Александр замолчал. Его мать смотрела на дорогу. Кравчук сильнее надавил на педаль газа.
– У Сереги тоже есть одна способность. Только открылась она не в четырнадцать лет, как у меня, а в двадцать. Может, потому, что он не попадал в экстремальные ситуации. Не знаю. Но он… – Александр устало посмеялся. – Он у нас умеет летать! Представляешь? Иногда я даже ему завидую. Ты же видела репортажи о спасении подростка-суицидника летающим человеком? Так вот – это наш любимый Сережа! Высунулся, блин. Супермен хренов. Весь мир на уши поднял! Хотя он и так уже давно собирался рассказать обо всем и тебе, и всей планете! Он же романтик. Творческая личность. В том, что происходит с нами двумя, он видит перст судьбы, высшее предначертание, Путь. Он искренне верит, что все это – не просто так.
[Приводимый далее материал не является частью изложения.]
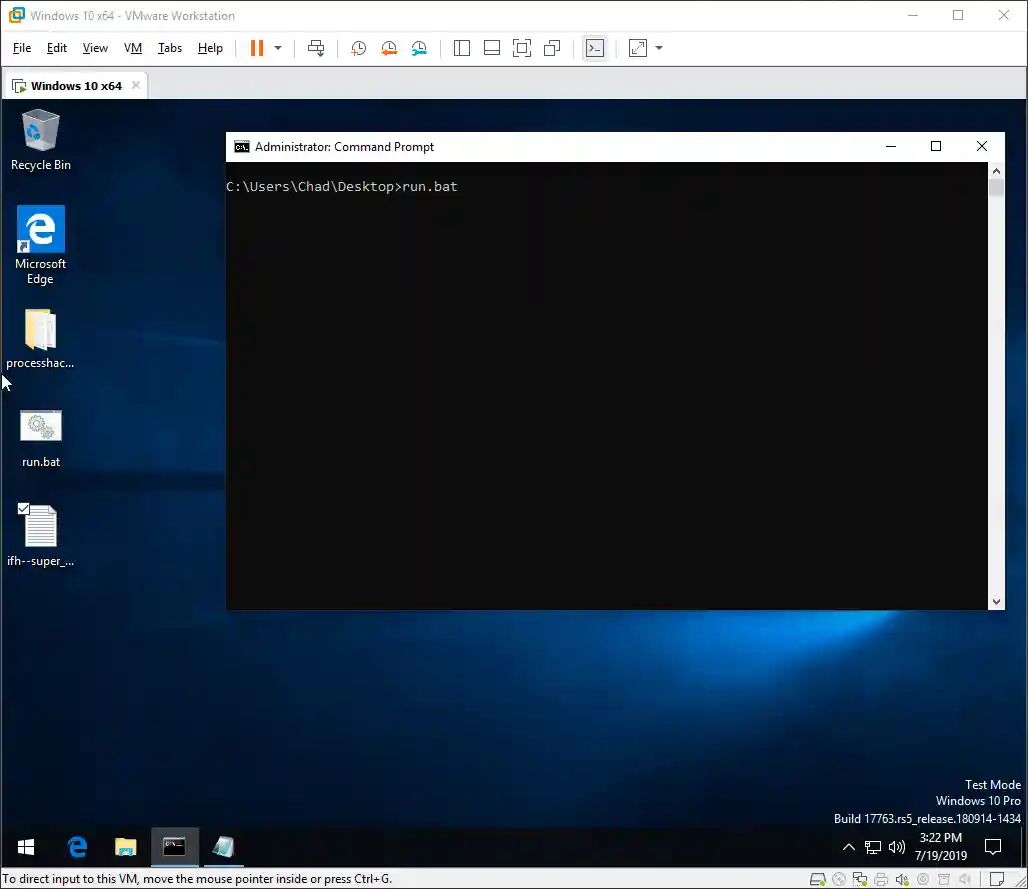This screenshot has height=889, width=1028.
Task: Revert the VM to its last snapshot
Action: pyautogui.click(x=389, y=47)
Александр свернул с шоссе в направлении спального района. Плотность дорожного трафика резко уменьшалась.
– Я не мог отпустить тех двоих просто так, мам! Не после того, что они сделали. За такое
Он замолчал. Вел машину, напряженно глядя вперед. Внезапно Тамара Вадимовна пошевелилась, наверное, впервые с того момента, как они покинули загородный дом. Она повернулась вполоборота к сыну, легко коснулась его плеча.
– Я люблю тебя, сынок.
Кравчук посмотрел на нее, желая найти в глазах матери подтверждение ее словам. И он увидел! Мама смотрела на него с любовью и безграничным пониманием.
Александр едва заметно выдохнул. На душе стало полегче. Возможно, в тот момент Тамара Вадимовна взяла на себя слишком большой груз, одобряя сожжение двух людей… но, видит Бог, Александр нуждался в понимании и прощении как никогда прежде.
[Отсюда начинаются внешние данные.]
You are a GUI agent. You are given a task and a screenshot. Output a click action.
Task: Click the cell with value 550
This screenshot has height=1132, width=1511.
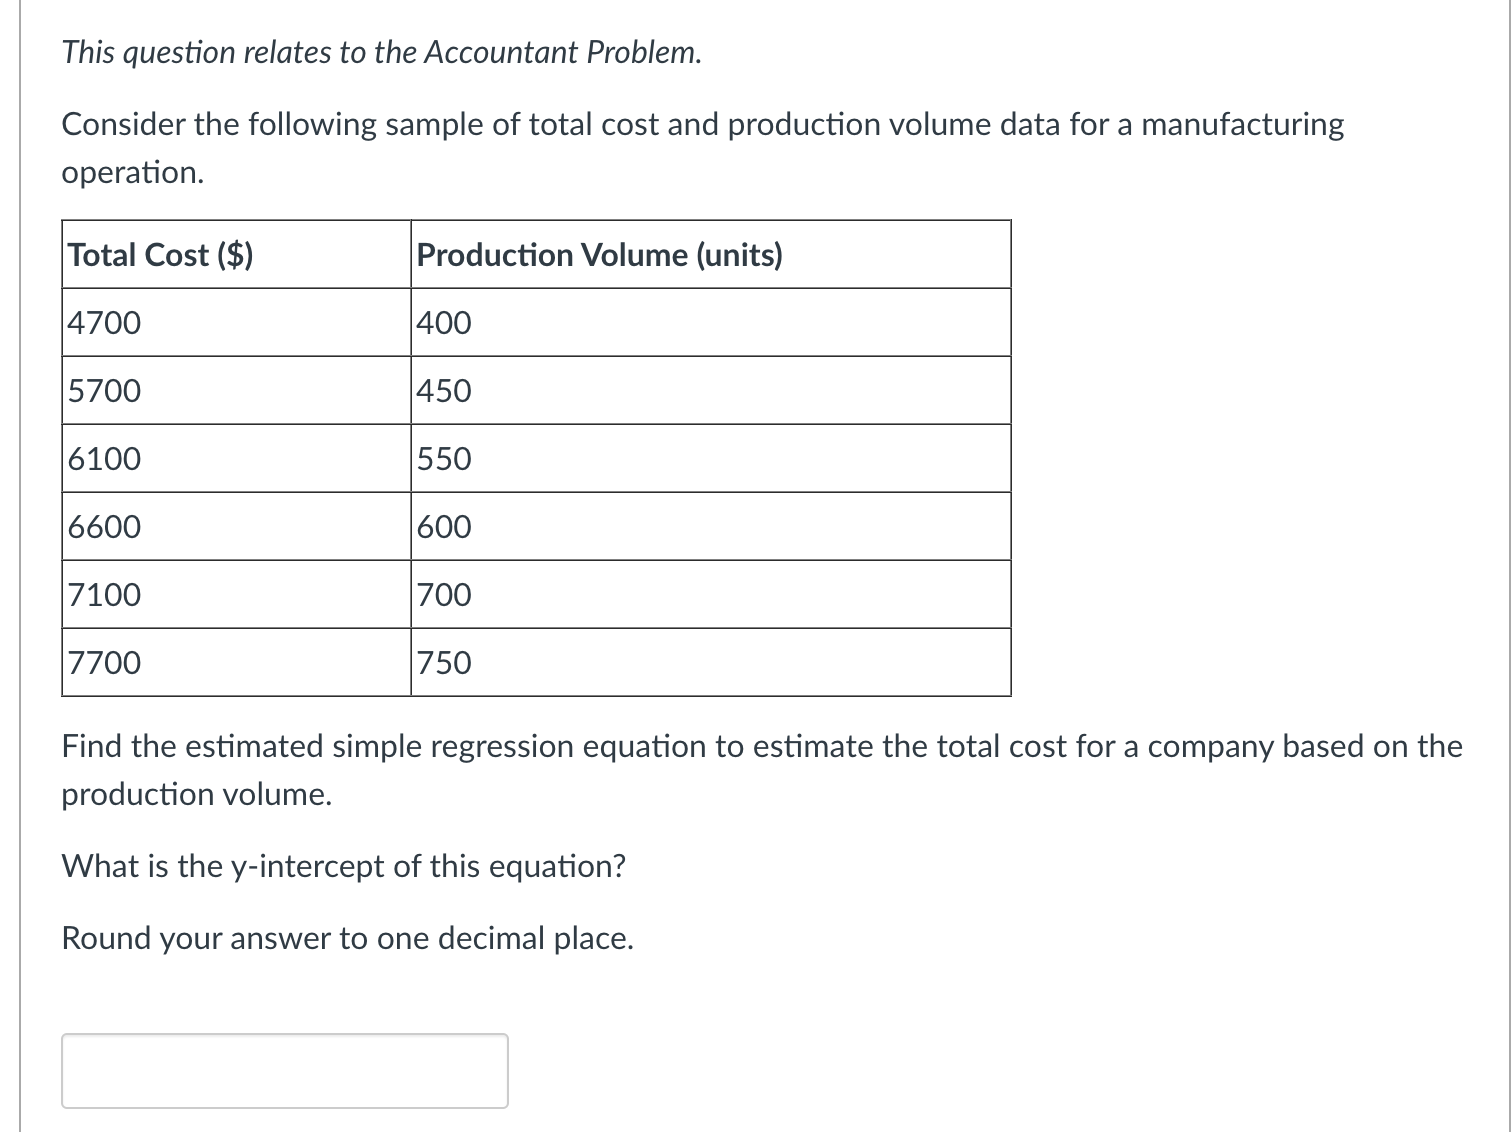(x=441, y=458)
– Все, приехали, – сказал Кравчук, сворачивая в неприметный двор.
Сухоставский находился дома, в рабочем кабинете. Задумчивая поза, домашний халат с богатым рисунком. За окном стемнело, и с балкона можно разглядеть луну высоко в небе.
Свет исходил от двух ночников, висевших на противоположных стенах, да от настольной лампы. Приглушенный, по-домашнему теплый свет, придававший ощущение уюта и взывающий к меланхоличным размышлениям о вечном.
Левая рука Сухоставского опиралась на подлокотник могучего кресла, ладонь поддерживала голову. Мужчина сидел абсолютно неподвижно, со стороны казалось, будто он даже не дышал – настолько осторожными были его вдохи.